ARTICLE ▸

+ + + + + + +

SOLUTION: Can someone help me with this? Thank you. infinite geometric series a+ar+ar^2+ar^3+... converges to 10, and the terms involving the even powers of r converges to 6. What is the v

Algebra ->  Sequences-and-series -> SOLUTION: Can someone help me with this? Thank you. infinite geometric series a+ar+ar^2+ar^3+... converges to 10, and the terms involving the even powers of r converges to 6. What is the v      Log On


   

Question 1112961: Can someone help me with this? Thank you.
infinite geometric series a+ar+ar^2+ar^3+... converges to 10, and the terms involving the even powers of r converges to 6. What is the value of a+r?
Answer by rothauserc(4718) About Me  (Show Source):
You can put this solution on YOUR website!

+ + + + + + +

PROVIDED DATA ▸

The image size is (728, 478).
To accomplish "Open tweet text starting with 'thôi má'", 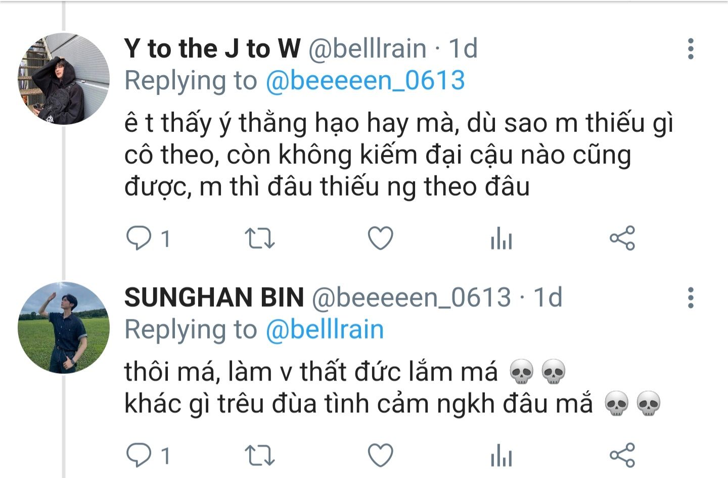I will click(393, 388).
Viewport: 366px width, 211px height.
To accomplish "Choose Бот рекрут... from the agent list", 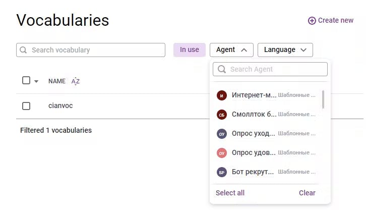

+ + + + + + +

SET TASK 1 ▸ In the geometric series thread, what sum does the full series converge to, and what sum do the terms with even powers of r converge to?
SET TASK 2 ▸ Reproduce a stretch of the geometric series thread, starting at the words "Question 1112961: Can" and stopping after "value of a+r?".
The lines play no role here.

FULL RESPONSE 1 ▸ The full series converges to 10, and the even-power terms converge to 6.

FULL RESPONSE 2 ▸
Question 1112961: Can someone help me with this? Thank you.
infinite geometric series a+ar+ar^2+ar^3+... converges to 10, and the terms involving the even powers of r converges to 6. What is the value of a+r?